Task: Reproduce, from the lines below, exactly the stretch that begins at the line containing "You are a computer-use agent." and ends at the line containing "Instruction: Adjust the", both included.

Exercise data:
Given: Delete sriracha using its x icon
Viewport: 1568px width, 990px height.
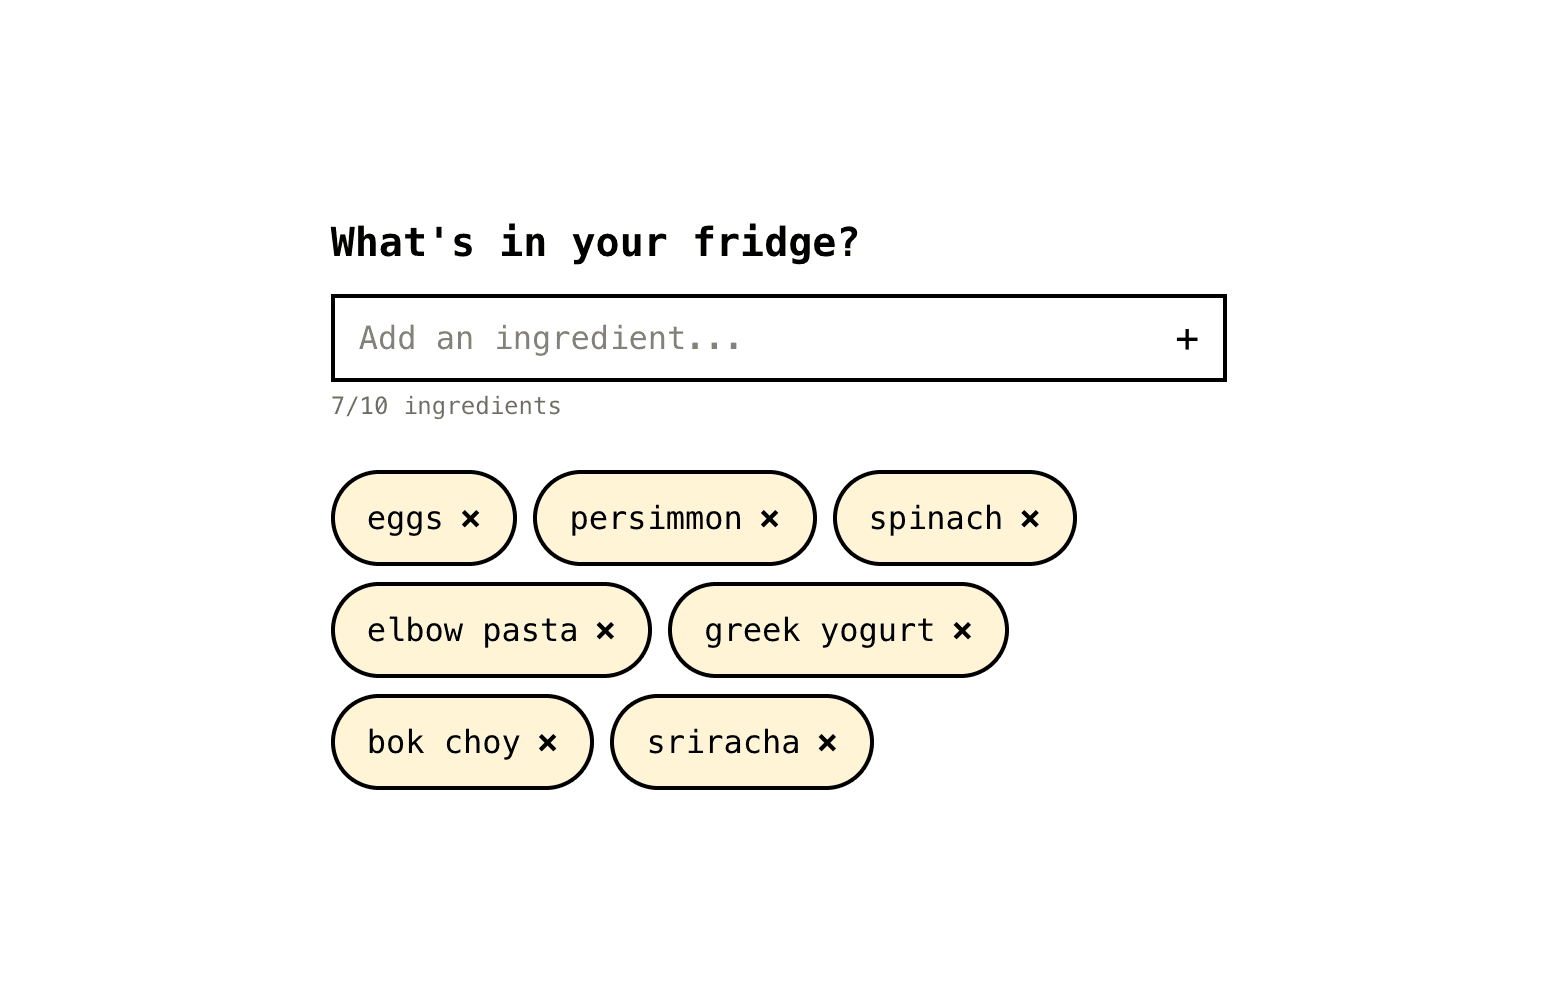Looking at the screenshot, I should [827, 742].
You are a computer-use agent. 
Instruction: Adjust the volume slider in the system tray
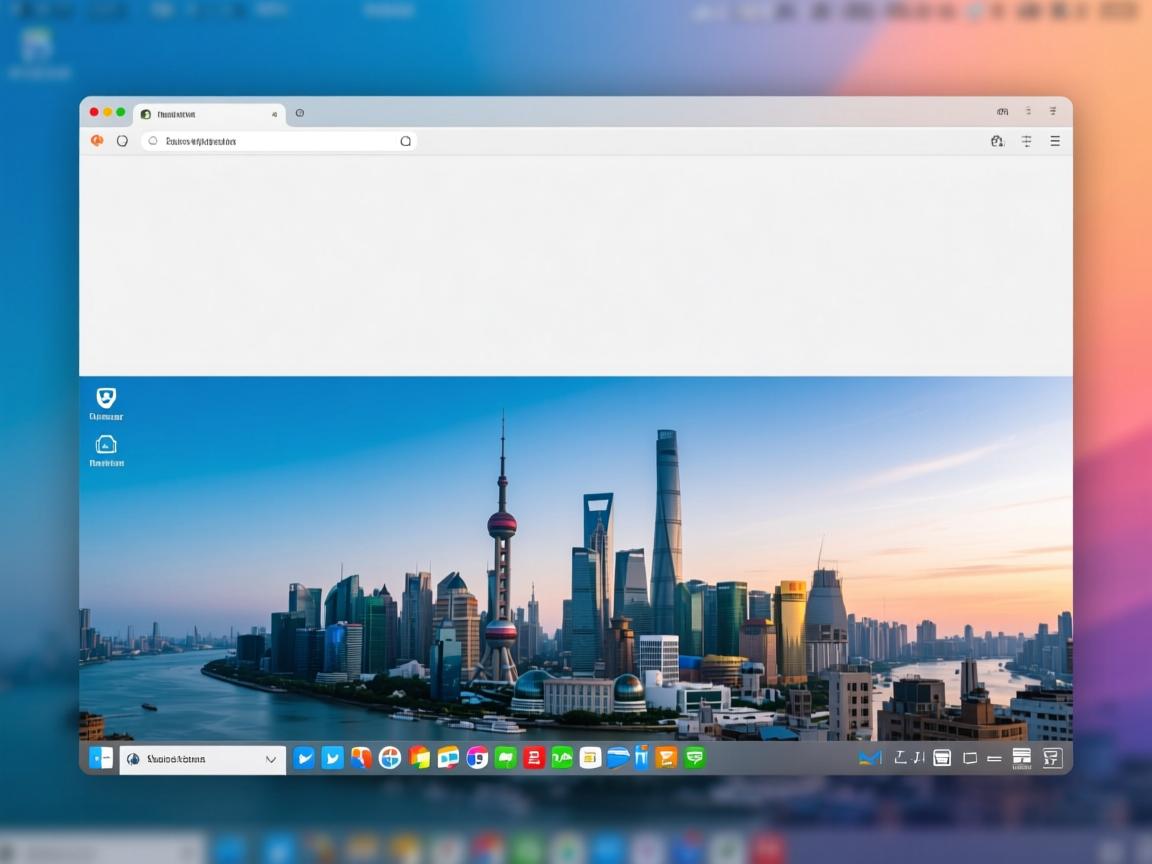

==

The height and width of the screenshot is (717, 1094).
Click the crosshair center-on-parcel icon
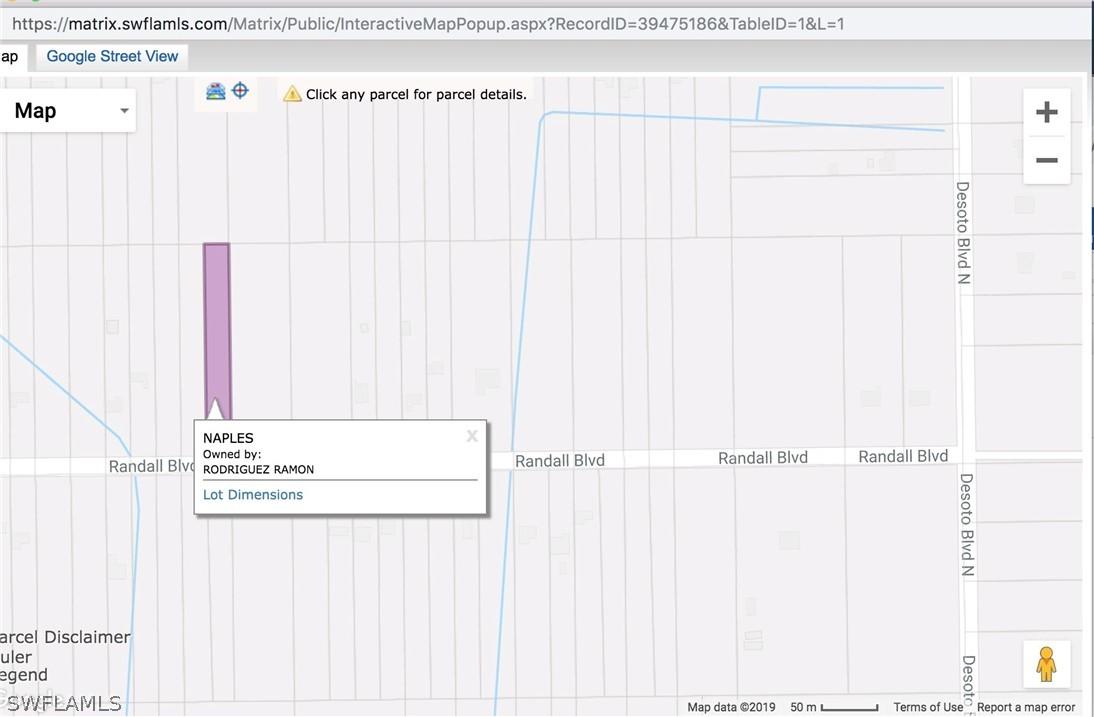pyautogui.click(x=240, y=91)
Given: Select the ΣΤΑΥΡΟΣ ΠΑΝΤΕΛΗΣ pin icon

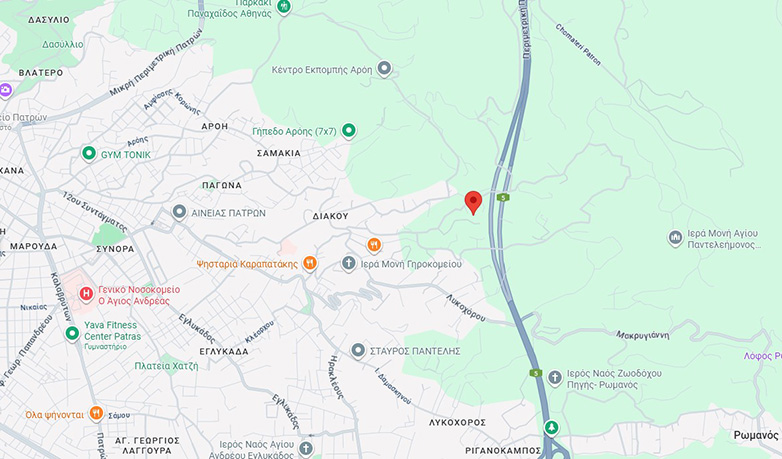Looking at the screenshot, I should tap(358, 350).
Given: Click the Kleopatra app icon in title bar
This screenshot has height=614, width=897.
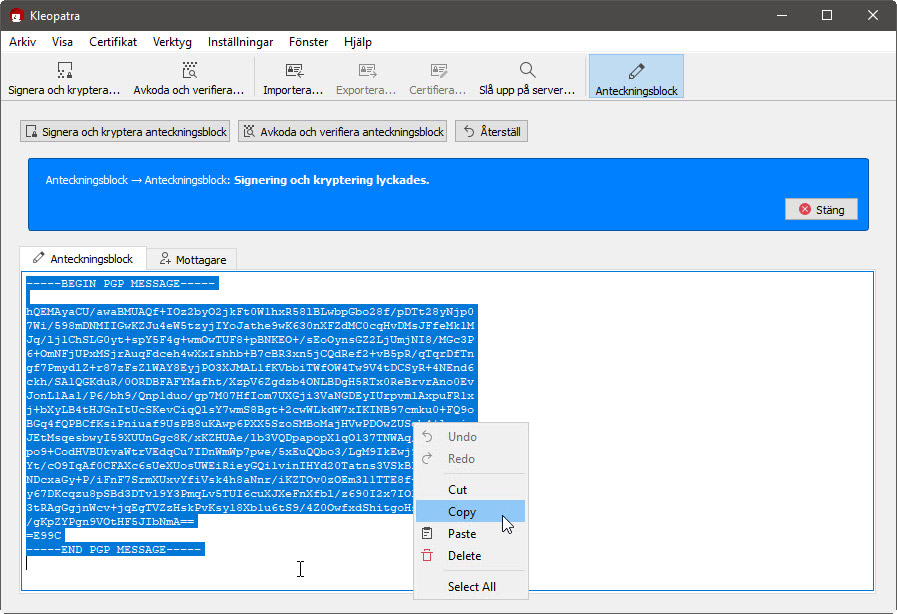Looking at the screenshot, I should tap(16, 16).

Your response:
You are a computer-use agent. 
Instruction: Adjust the volume slider in the system tray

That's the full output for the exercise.